In ordering the Obama administration to disclose the names of all White House visitors, a federal judge has rejected claims that doing so could harm national security and be too time consuming.
U.S. District Judge Beryl A. Howell rejected the Secret Service claims that it would be “virtually impossible” to omit names of persons whose identities should be shielded for security reasons. The judge ruled that culling out those names was not “so unreasonable as to require a blanket rejection.”
White House spokesman Eric Schultz said on Friday that the administration is reviewing its options in response to the suit brought under the Freedom of Information Act by Judicial Watch, a public interest group.
“This is the most transparent administration in history and the president is very proud to be the first White House with a voluntary disclosure policy that provides visitor records to the American public. Administration lawyers are reviewing the decision and I’d refer you to the Department of Justice for any further questions about next steps,” Schultz said in a statement.
Lucy Dalglish, executive director of the Reporters Committee for Freedom of the Press, said she expected the Justice Department to appeal the ruling. “I’d be shocked if that didn’t happen,” she said.
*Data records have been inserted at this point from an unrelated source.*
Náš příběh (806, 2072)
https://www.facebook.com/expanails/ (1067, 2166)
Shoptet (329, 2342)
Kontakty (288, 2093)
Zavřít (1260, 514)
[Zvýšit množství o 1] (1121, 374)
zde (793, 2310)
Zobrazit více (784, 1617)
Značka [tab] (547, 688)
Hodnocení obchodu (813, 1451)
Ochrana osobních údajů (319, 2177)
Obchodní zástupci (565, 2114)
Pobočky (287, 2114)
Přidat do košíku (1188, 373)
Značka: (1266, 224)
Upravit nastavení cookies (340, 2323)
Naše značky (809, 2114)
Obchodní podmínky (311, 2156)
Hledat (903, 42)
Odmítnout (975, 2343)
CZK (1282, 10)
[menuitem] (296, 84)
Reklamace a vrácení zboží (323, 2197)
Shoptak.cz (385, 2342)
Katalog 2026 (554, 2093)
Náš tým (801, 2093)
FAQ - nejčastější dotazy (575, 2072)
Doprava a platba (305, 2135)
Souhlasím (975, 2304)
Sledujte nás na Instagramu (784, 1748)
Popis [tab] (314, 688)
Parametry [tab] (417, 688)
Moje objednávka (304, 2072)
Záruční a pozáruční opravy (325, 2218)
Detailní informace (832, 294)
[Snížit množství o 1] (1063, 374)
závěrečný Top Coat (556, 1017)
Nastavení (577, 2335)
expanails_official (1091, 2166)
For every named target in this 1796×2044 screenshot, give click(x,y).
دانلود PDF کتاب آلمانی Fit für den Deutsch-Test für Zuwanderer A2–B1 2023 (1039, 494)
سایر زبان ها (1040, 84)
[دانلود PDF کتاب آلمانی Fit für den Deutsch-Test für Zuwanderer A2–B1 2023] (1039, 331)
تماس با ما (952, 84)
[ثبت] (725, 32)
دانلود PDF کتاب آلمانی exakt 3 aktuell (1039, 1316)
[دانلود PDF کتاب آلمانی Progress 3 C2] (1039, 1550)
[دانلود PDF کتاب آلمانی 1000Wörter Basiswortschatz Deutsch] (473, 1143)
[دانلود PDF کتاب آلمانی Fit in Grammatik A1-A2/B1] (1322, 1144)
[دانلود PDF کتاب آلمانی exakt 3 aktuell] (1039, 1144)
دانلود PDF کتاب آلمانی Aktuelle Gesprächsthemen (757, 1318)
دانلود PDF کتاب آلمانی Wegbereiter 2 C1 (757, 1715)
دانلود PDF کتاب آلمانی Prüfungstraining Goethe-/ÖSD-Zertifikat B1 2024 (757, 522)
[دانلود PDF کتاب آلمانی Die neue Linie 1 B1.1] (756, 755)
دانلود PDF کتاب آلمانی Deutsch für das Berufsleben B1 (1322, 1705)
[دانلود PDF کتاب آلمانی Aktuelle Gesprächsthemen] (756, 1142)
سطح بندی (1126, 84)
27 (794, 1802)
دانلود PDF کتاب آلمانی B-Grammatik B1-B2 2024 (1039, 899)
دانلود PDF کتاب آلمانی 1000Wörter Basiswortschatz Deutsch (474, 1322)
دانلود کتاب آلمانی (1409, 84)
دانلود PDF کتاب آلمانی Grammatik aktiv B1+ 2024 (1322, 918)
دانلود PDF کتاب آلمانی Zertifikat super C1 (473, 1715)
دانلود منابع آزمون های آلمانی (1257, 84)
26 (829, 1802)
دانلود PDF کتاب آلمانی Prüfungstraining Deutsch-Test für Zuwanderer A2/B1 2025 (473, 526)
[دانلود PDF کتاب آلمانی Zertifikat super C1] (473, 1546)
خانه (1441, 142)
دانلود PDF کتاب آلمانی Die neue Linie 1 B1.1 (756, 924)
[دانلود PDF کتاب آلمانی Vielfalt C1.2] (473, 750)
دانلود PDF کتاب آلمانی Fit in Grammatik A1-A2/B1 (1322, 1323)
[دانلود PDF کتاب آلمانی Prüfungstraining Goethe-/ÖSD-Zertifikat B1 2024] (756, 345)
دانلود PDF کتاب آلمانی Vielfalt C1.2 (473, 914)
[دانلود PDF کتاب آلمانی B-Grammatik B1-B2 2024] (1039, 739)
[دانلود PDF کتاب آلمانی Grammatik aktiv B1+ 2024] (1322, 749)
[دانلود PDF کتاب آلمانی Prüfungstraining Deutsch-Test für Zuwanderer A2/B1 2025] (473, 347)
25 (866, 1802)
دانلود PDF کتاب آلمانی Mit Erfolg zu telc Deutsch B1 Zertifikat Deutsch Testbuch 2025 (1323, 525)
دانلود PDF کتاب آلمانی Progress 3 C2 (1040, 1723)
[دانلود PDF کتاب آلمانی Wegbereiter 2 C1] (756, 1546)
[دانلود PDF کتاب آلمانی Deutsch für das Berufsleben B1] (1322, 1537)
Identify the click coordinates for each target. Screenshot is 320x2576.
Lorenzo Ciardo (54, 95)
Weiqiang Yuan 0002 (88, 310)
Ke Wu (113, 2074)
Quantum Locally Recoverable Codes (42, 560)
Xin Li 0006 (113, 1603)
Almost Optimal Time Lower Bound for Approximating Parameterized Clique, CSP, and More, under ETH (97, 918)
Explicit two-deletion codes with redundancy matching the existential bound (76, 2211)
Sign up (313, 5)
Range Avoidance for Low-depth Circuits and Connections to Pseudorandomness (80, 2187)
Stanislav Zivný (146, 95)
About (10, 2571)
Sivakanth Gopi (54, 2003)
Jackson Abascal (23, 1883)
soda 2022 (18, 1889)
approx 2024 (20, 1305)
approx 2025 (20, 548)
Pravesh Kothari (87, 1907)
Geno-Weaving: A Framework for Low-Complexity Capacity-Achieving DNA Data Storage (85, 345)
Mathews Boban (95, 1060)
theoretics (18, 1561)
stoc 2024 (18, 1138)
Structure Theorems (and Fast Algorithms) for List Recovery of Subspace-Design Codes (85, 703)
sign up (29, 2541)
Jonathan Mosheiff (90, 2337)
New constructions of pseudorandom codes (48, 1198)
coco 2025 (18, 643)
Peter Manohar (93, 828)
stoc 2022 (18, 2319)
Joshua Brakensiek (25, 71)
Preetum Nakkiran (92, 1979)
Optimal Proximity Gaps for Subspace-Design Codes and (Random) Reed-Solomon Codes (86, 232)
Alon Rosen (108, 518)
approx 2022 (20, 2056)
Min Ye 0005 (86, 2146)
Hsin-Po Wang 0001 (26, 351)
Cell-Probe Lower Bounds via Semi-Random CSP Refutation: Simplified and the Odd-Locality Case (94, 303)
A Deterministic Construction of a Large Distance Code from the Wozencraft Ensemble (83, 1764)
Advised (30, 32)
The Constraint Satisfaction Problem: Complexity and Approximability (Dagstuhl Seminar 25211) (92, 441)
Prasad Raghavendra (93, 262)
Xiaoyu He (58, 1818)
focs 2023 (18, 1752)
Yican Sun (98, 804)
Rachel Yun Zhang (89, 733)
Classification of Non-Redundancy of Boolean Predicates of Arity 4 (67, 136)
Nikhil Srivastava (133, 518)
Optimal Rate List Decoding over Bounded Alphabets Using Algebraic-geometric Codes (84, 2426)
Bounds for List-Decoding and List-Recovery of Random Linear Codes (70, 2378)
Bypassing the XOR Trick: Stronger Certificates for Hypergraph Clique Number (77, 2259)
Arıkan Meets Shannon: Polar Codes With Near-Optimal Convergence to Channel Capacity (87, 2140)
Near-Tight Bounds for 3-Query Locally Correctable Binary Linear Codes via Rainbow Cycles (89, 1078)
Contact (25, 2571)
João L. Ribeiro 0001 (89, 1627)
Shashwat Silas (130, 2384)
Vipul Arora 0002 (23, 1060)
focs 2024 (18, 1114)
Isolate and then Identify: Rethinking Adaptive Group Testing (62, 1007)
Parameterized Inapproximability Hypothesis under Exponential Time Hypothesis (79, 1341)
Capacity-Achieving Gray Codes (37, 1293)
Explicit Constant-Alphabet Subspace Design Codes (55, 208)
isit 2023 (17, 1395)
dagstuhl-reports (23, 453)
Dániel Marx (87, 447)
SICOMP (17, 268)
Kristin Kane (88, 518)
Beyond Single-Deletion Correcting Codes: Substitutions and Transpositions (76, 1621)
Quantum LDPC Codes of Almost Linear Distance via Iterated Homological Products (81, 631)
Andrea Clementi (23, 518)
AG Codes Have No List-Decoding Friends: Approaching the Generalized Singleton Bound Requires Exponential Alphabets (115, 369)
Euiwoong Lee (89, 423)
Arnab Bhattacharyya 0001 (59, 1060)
At issue are the names of all persons who entered the White House complex from January 20, 2009 through September 2009, a time of intense activity by the new Obama administration on a variety of controversial policy matters from the health care reform law to the economic stimulus package.
An iWatch News investigation earlier this year uncovered large gaps and missing information in the visitors’ logs, despite the administration’s contention that the searchable database of names posted on the White House website contains “over 1,000,000 records of everyone who’s come through the doors of the White House.”
The investigation found that only 1 percent of 500,000 White House visitors from the first eight months of the Obama administration have been released, that many entries don’t reflect who actually participated in meetings, and that thousands of visitor names are missing.
Republicans in Congress, who have repeatedly clashed with the Obama administration over the visitors’ logs, applauded the ruling.
“Despite the president’s repeated promises that this would be the most open and transparent administration in history, the White House has failed to disclose even the most basic information, such as visitor logs,” said a joint statement from House Energy and Commerce Committee Chairman Fred Upton, R-Mich.; Oversight and Investigations Subcommittee Chairman Cliff Stearns, R-Fla.; and Health Subcommittee Vice Chair Michael C. Burgess, R-Texas.
The committees have demanded broad access to records of who attended and what was discussed at scores of White House meetings held on the health care reform bill and negotiations over clean energy loan guarantees made as part of the economic stimulus program.
The dispute came to a head on May 3, 2011, when the White House ducked an invitation to testify at an Oversight and Investigations Subcommittee hearing prompted by concerns over omissions in the logs and allegations that White House officials were holding some meetings with lobbyists in nearby coffee shops to avoid having to disclose them.
Judicial Watch, which brought the case, called the ruling a “major victory for open government and an embarrassing defeat” for the Obama administration.
“This administration will now have to release all records of all visitors to the White House – or explain why White House visits should be kept secret under law. It is refreshing to see the court remind this administration that the rule of law applies to it,” Judicial Watch President Tom Fitton said in a statement.
Other critics have noted that the sizable gap in records released so far provides the public and historians little insight about how key policy decisions were made and who played a role in deciding them—particularly in the energetic early months of the new administration.
It also means that it’s difficult to assess whether a major Obama campaign pledge to limit the influence of lobbyists in his administration has been kept. The administration has faced criticism for rewarding some of its major campaign bundlers and other big donors with plum jobs. White House logs that have been released so far so that some big bundlers had broad access to the White House for meetings with top administration officials and glitzy social events, another iWatch News investigation found.
In all, campaign bundlers and their family members account for more than 3,000 White House meetings and visits. Half of them raised $200,000 or more, the analysis found.
Limited numbers of these records have been disclosed under an agreement reached in another FOIA lawsuit. Under that deal, the White House has exempted from disclosure all records of personal guests of the Obama family, persons who stayed overnight in the White House and some persons with security classifications. The deal covers only those visitors from the end of September 2009 onward.
The White House has argued that the recordkeeping system was revamped when the settlement was reached. Officials said that going back into the old system to cull out persons whose names need to be kept secret would be too time consuming. The administration said it would respond to “reasonable, narrow and specific” requests for visitor information from Obama’s early months in office, but rejected wholesale release of the material.
That could change with the ruling. Still, Dalglish noted that Judge Howell, a former senior adviser to Democratic Sen. Patrick Leahy appointed to the federal bench by Obama in July 2010, is perhaps more sympathetic to the public interest group’s argument than other judges might be. Judicial Watch “couldn’t have picked a better judge,” she said.
Dalglish said that if Howell’s opinion holds up, a strong argument could be made that White House logs from earlier administration should also be made public.